NEPR is proud to recognize this year’s Arts & Humanities Award recipients: artist and illustrator Barry Moser, children’s book author, and literacy advocate Ty Allan Jackson, and the Northampton Jazz Workshop.
We look forward to celebrating the region’s rich arts and culture scene with you at the 9th Annual Arts & Humanities Awards, May 24 at the Log Cabin. Music and entertainment reflective of this year’s recipients will round out the festive evening. Tickets ($75) are available here. Proceeds support the programs and services of New England Public Radio.
Now in its ninth year, the award recognizes those who have made a positive impact on the arts and humanities and brings awareness to the critical role played by musicians, artists, dancers, writers, teachers and cultural institutions in western New England.
We’ll recognize the 2017 winners, and listen in as NEPR’s Jill Kaufman interviews Mandalit del Barco live! Experience swinging sounds of the Green Street Trio, Jim Argiro and others in celebration of the Northampton Jazz Workshop, view a retrospective of Barry Moser’s work, peruse books by Ty Allan Jackson, sip a cocktail (cash bar) and enjoy spectacular Valley views from atop Mount Tom, all in celebration of our lively, creative community. We hope you’ll join us! Hosted by Jazz à la Mode’s Tom Reney with special guest Mandalit del Barco, NPR Arts Correspondent
Sponsor the Arts and Humanities event! Download a sponsorship packet here and let us know that you are interested in this opportunity.
2017 Arts & Humanities is sponsored by:
The selected 2017 Arts and Humanities Awardees are:
Born in Chattanooga Tennessee in 1940, Barry Moser has spent most of his adult life in the Pioneer Valley, where he is revered among his peers, beloved by his students and embraced by his community. He is an illustrator, printer, painter, printmaker, designer, author, essayist, and teacher. A member of the National Academy of Design, his work is in numerous collections, including The National Gallery of Art, The Metropolitan Museum and The British Museum. He is currently the Irwin and Pauline Alper Glass Professor of Art at Smith College and was a founding trustee of the Eric Carle Museum of Picture Book Art in Amherst, Massachusetts. He has illustrated over 350 books including Moby-Dick and The Divine Comedy. His Pennyroyal Press published an acclaimed edition of the King James Bible in 1999. His edition of Alice’s Adventures in Wonderland won the 1983 National Book Award. His memoir, We Were Brothers, was published in 2015, and describes his Jim Crow-era childhood in Chattanooga, Tennessee. NPR listed it among it “Great Reads of 2015.”

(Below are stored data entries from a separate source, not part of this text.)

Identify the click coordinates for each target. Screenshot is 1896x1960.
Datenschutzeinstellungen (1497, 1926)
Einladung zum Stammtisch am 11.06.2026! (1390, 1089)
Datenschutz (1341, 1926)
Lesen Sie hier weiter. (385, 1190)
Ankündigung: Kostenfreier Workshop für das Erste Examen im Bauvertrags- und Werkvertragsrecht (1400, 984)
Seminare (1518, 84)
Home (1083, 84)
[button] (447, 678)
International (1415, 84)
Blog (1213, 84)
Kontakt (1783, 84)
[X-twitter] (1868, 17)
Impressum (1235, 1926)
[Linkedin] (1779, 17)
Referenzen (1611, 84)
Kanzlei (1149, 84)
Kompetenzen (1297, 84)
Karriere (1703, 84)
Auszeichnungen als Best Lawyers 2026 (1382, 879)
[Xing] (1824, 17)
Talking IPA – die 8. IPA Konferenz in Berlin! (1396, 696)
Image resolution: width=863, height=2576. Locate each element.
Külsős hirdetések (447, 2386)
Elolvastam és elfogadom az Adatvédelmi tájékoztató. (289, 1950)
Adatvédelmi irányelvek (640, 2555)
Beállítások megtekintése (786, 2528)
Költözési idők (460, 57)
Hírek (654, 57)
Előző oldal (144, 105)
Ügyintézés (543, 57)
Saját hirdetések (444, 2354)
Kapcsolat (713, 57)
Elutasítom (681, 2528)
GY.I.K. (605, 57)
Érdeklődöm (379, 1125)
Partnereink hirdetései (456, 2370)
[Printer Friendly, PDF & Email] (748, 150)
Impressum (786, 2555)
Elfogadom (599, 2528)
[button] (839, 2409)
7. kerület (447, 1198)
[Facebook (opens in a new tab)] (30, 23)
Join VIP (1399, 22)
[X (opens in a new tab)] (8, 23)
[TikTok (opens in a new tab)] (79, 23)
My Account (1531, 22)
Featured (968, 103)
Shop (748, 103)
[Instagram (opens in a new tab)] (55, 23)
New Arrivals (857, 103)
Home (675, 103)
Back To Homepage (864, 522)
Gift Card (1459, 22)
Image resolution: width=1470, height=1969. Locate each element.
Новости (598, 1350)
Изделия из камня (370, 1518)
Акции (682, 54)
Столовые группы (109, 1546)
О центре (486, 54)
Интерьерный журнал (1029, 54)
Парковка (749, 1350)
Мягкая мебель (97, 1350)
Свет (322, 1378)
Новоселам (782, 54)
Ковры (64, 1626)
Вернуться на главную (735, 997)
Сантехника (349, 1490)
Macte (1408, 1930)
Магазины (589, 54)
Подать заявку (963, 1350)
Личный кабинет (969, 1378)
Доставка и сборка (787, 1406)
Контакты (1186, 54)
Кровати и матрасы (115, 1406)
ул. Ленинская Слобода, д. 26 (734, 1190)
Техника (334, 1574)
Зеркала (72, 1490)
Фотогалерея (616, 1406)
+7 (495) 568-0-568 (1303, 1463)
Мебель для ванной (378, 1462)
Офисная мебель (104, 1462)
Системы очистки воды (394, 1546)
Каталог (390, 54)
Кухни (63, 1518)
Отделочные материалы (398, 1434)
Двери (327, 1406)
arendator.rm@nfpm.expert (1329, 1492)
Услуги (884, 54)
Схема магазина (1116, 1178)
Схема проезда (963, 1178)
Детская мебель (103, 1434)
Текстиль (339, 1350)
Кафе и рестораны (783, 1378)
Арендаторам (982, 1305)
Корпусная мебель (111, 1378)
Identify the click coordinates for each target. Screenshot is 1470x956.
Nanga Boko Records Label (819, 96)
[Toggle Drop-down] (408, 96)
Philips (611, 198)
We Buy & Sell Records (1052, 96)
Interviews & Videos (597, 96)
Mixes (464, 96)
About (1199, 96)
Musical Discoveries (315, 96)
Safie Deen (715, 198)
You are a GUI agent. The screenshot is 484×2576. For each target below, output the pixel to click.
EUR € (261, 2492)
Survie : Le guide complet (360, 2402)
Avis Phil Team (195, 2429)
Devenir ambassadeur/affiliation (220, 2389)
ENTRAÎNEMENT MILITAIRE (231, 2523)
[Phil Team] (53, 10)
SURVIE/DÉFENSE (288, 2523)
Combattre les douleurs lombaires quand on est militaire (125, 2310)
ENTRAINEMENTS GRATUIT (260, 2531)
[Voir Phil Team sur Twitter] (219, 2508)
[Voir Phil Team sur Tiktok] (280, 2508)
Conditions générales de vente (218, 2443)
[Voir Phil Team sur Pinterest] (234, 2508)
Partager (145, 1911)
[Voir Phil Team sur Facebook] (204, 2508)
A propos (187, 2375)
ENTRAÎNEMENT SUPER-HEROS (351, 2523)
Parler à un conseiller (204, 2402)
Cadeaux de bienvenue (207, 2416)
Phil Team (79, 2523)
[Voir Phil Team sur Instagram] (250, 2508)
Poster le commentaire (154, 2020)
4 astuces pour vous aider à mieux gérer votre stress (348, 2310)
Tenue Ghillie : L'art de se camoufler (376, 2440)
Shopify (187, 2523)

Ty Allan Jackson is a children’s book author, publisher, literacy advocate and motivational speaker living in Pittsfield, Massachusetts. His literacy organization, Big Head Books, LLC was founded in 2009 to expose children to the joy of reading. By visiting schools, libraries, youth organizations and correctional facilities around the country and at home in western Massachusetts, Big Head Books entertains and empowers kids while sharing with adults the importance of reading in a fun, upbeat and contemporary way.
Mr. Jackson has been called one of the most important authors in America because of his message of inspiration and his ability to make the most reluctant young reader into a reading superhero. He has collaborated with organizations including The United Way, The YMCA, The Boys and Girls Club, Google for Entrepreneurs, Children of Promise, several financial institutions and countless public, private and charter schools. Mr. Jackson is the co-founder of the READ OR ELSE Movement that distributes books to children in homeless shelters across the county, and is also the co-founder of The F.U.L.L. Program, which helps incarcerated parents stay connected to their children and families by promoting literacy as a way to help sever the cycle of incarceration. Ty has been acknowledged and awarded by mayors, senators, governors and even First Lady Michelle Obama for his efforts to promote literacy.
Thanks to the Northampton Jazz Workshop, the Pioneer Valley has been swinging on Tuesday nights for the past seven years. The Workshop provides an important context for fostering community around jazz performance, and has galvanized area fans. Pianist Paul Arslanian and the late bassist Dave Shapiro satisfied a long overdue need in local jazz circles when they established the Workshop in 2010 at Green Street Café. Each week since then, the Green Street Trio, which includes Arslanian, bassist George Kaye, and drummer Jon Fisher, invites a guest soloist to join them for a one-hour set that mixes jazz standards and originals, and then the bandstand opens up for an organized jam session. At night’s end, the featured soloist returns to play with the assembled players on stage. The music is free for all, and the house (since 2015, the City Sports Grille) is packed every week. Scores of college students from the Five Colleges and beyond come to the club throughout the year for a chance to play their instruments or sing. It’s the spirit of this endeavor and its ongoing success that we honor with the Arts & Humanities Award.